A limitation due to our study design consisted of the use of two different batches of mushrooms for the sun-exposed and artificially irradiated mushrooms, wherefore we cannot rule out the possible impact of variables (e.g., initial agaritine or provitamin D2 content) related to the mushrooms themselves.

Conclusions

There is evidence that agaritine content is not influenced by UV light, and that it is naturally highly variable. In this investigation we observed that the agaritine content remained within normal ranges in all samples, and that it was significantly degraded during the experiments due to the processing of the mushrooms and its own instability. We confirm that there are no reasons to assume that the safety concerning the agaritine content of artificially or naturally UV-exposed button mushrooms could differ from that in non-exposed button mushrooms. We believe that the agaritine content should be disregarded in future studies with UV-exposed and vitamin D2-enriched mushrooms. Furthermore, agaritine is only found in mushrooms belonging to the genus Agaricus and its levels are insignificant in edible mushrooms of other genera.

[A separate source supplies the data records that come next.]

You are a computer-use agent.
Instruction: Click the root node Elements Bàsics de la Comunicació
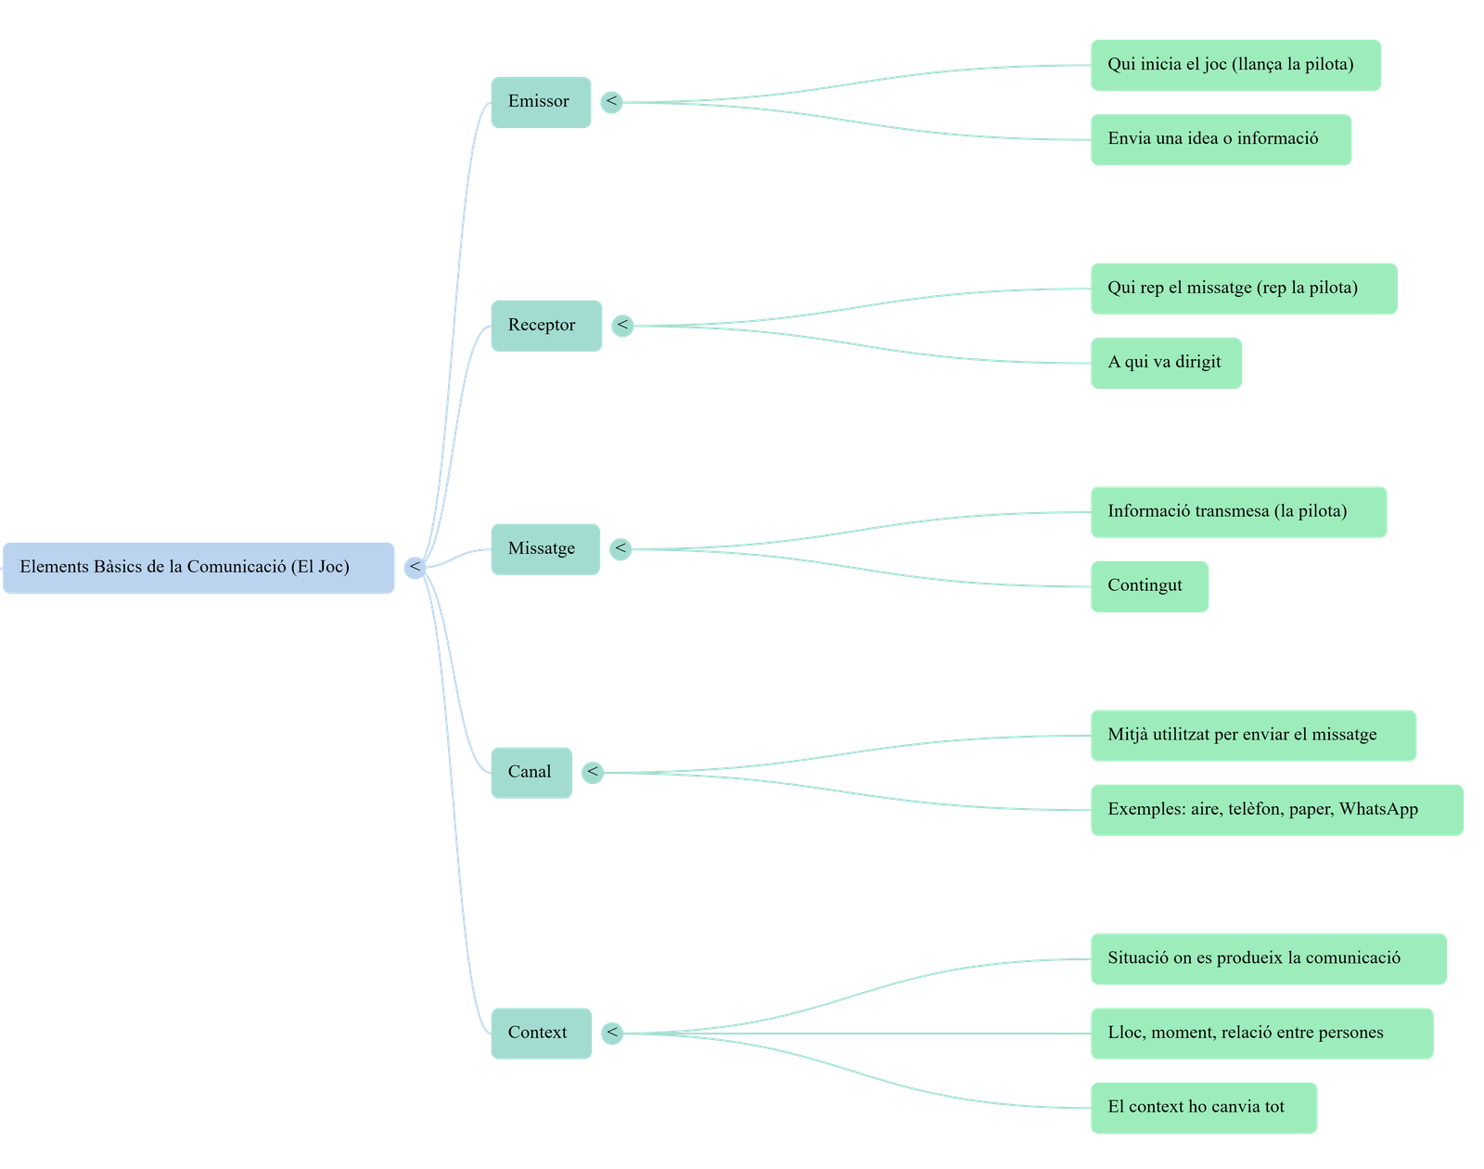(x=198, y=567)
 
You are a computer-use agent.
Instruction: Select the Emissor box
(x=540, y=102)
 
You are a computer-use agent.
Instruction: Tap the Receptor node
(x=545, y=326)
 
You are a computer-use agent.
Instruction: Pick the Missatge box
(x=544, y=549)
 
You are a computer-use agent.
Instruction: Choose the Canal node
(x=531, y=772)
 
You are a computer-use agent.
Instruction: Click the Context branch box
(x=540, y=1033)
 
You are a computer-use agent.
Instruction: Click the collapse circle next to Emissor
(x=612, y=101)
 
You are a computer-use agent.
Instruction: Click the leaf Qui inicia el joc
(x=1235, y=65)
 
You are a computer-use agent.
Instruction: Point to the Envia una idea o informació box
(x=1220, y=140)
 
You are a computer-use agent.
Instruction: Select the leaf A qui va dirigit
(x=1165, y=363)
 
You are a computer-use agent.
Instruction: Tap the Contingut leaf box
(x=1148, y=586)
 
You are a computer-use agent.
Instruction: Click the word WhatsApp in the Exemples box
(x=1378, y=809)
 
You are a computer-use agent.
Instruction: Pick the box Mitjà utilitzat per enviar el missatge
(x=1252, y=736)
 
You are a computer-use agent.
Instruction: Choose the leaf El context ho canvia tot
(x=1203, y=1107)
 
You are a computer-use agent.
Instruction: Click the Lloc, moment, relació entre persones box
(x=1260, y=1033)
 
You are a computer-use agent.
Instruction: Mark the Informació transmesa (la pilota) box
(x=1237, y=511)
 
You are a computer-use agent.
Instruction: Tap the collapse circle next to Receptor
(x=622, y=326)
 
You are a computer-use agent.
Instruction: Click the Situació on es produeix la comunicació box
(x=1267, y=958)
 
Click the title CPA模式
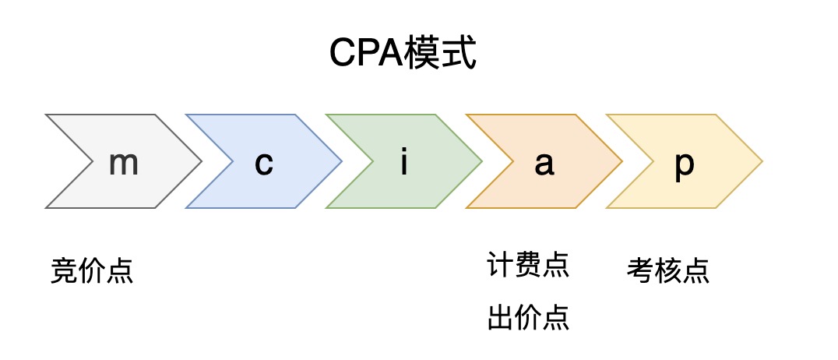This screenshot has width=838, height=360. click(402, 54)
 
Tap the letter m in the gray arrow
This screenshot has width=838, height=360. click(123, 163)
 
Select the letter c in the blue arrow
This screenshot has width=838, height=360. click(264, 164)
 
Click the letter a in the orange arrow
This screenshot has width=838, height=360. click(544, 164)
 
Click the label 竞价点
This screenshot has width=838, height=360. click(92, 270)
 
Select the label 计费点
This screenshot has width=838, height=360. click(528, 265)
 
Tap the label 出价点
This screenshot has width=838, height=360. click(528, 317)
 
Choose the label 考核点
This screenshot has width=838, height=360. click(668, 270)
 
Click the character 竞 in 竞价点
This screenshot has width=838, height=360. click(64, 270)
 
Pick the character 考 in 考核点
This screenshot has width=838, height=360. click(640, 270)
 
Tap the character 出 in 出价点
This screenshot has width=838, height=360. click(501, 317)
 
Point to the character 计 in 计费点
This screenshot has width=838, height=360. click(501, 265)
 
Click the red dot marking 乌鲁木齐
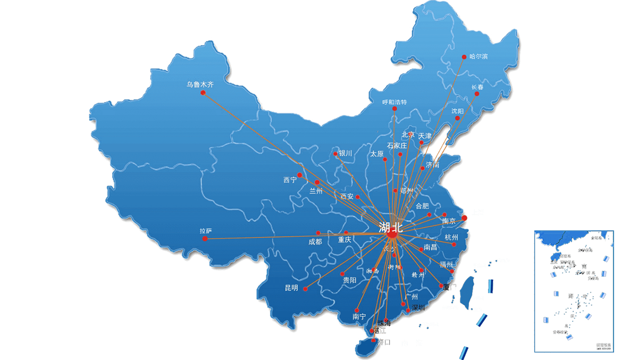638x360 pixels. (203, 93)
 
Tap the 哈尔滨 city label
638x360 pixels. (478, 56)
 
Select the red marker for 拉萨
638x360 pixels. (205, 239)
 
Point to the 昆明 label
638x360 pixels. (291, 288)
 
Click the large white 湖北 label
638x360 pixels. (390, 227)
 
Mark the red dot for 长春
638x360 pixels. (477, 94)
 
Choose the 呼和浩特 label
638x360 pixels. (394, 102)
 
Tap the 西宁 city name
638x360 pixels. (290, 180)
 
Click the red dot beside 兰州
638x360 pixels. (317, 182)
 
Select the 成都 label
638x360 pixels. (315, 242)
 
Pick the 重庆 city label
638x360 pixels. (345, 240)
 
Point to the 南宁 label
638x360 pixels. (359, 317)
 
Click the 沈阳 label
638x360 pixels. (458, 111)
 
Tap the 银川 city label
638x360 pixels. (346, 154)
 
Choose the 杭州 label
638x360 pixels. (451, 237)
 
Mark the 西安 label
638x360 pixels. (347, 196)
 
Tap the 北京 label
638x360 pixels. (408, 135)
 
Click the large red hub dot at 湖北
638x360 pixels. (393, 234)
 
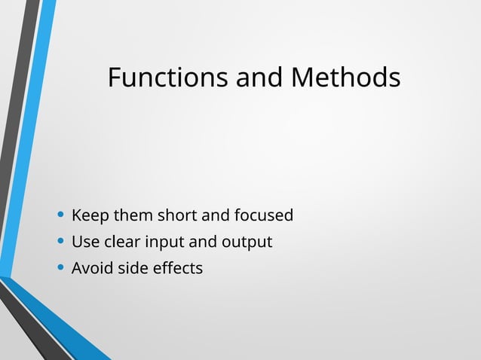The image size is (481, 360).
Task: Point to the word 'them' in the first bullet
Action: pos(133,216)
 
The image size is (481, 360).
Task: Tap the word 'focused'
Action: pos(263,216)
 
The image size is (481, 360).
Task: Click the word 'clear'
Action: pos(121,243)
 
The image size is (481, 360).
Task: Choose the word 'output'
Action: pos(247,243)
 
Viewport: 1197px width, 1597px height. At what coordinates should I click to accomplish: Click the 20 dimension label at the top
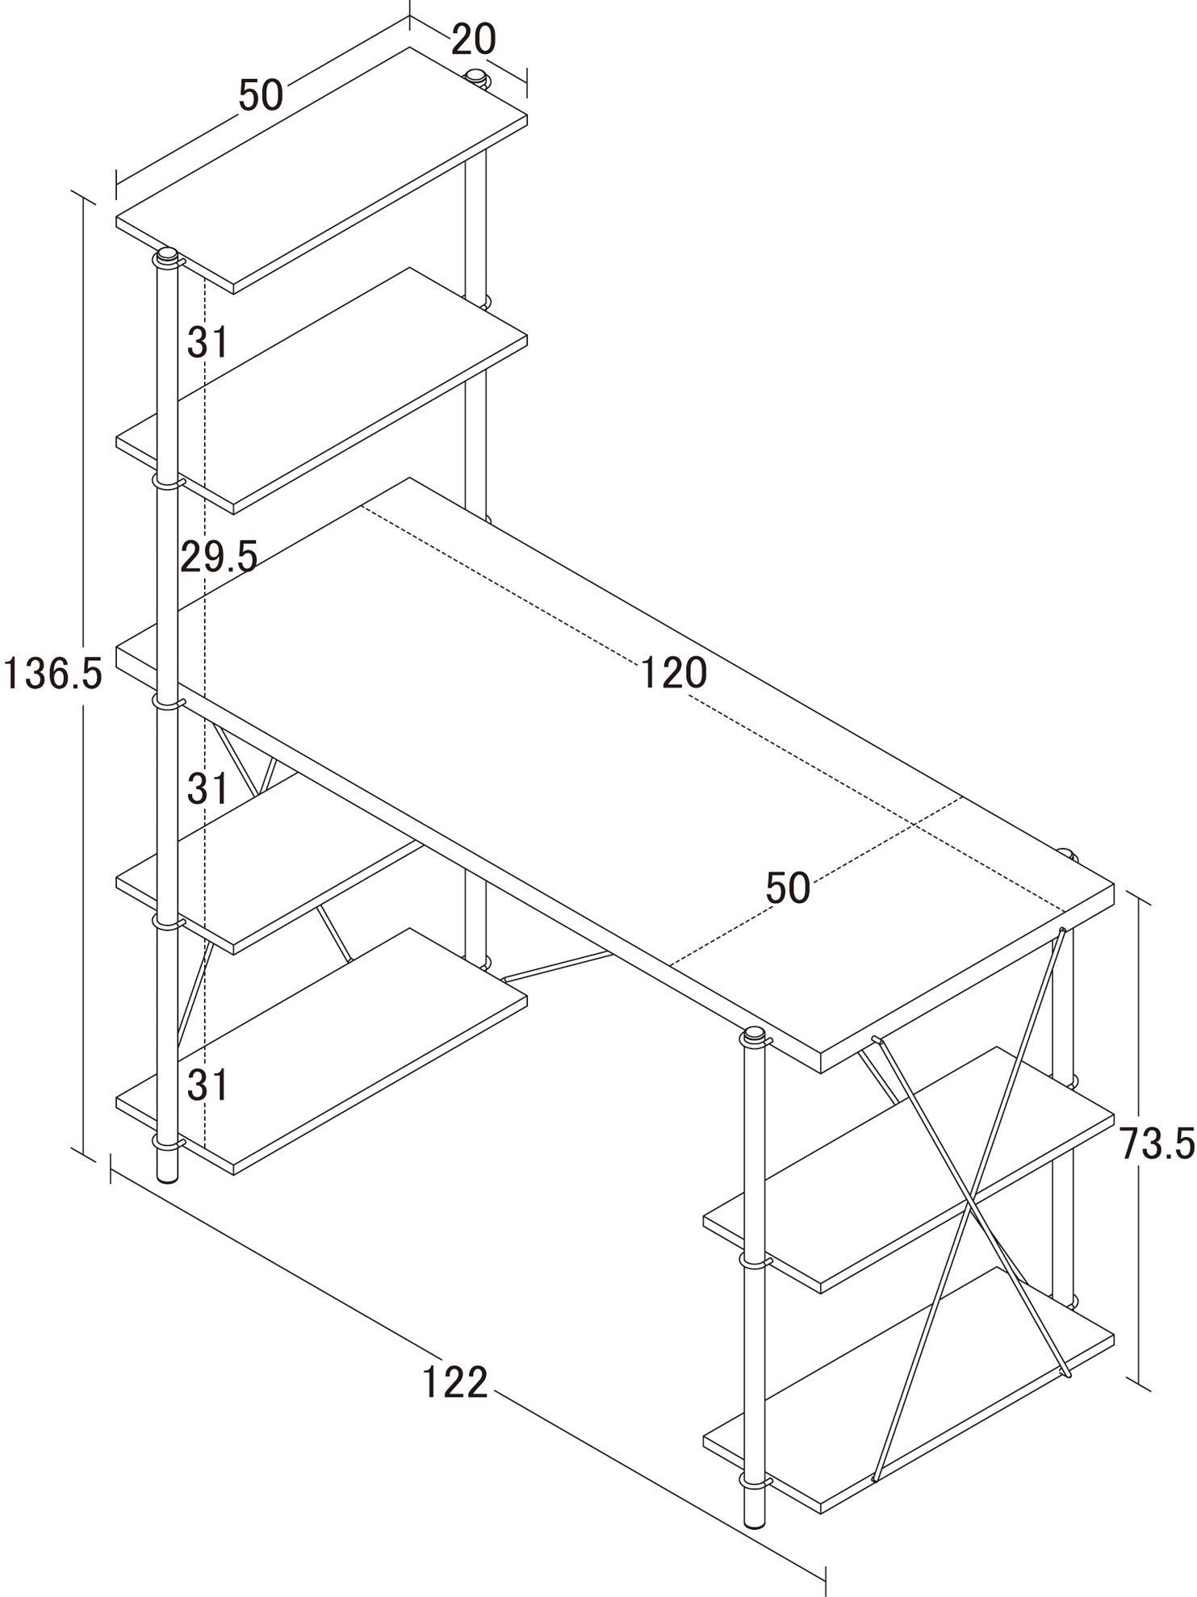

We found that the vitamin D2 produced in mushroom slices under laboratory conditions with UV-B tubes was, surprisingly, much higher than it was at the same UV-B dose of sun exposure. Because we only controlled for total UV-B doses, the spectral composition of the radiation hitting the artificially UV-exposed mushrooms differed from the sun-exposed samples: some UV-C and much less UV-A. An investigation of the various photoproducts of vitamin D2 in conjunction with various UV ranges could be enlightening. We found a positive correlation between vitamin D2 and vitamin D4 production during the artificial UV irradiation of mushroom slices, although to a much lower but nevertheless relevant degree. The biological action of vitamin D from UV-exposed mushrooms is the sum of the activity of these two major vitamin D analogues. Further studies on the precise biological activity of both vitamin D analogues relative to vitamin D3 are warranted, and vitamin D4 contents should be analysed in future studies employing UV-exposed and vitamin D2-enriched mushrooms.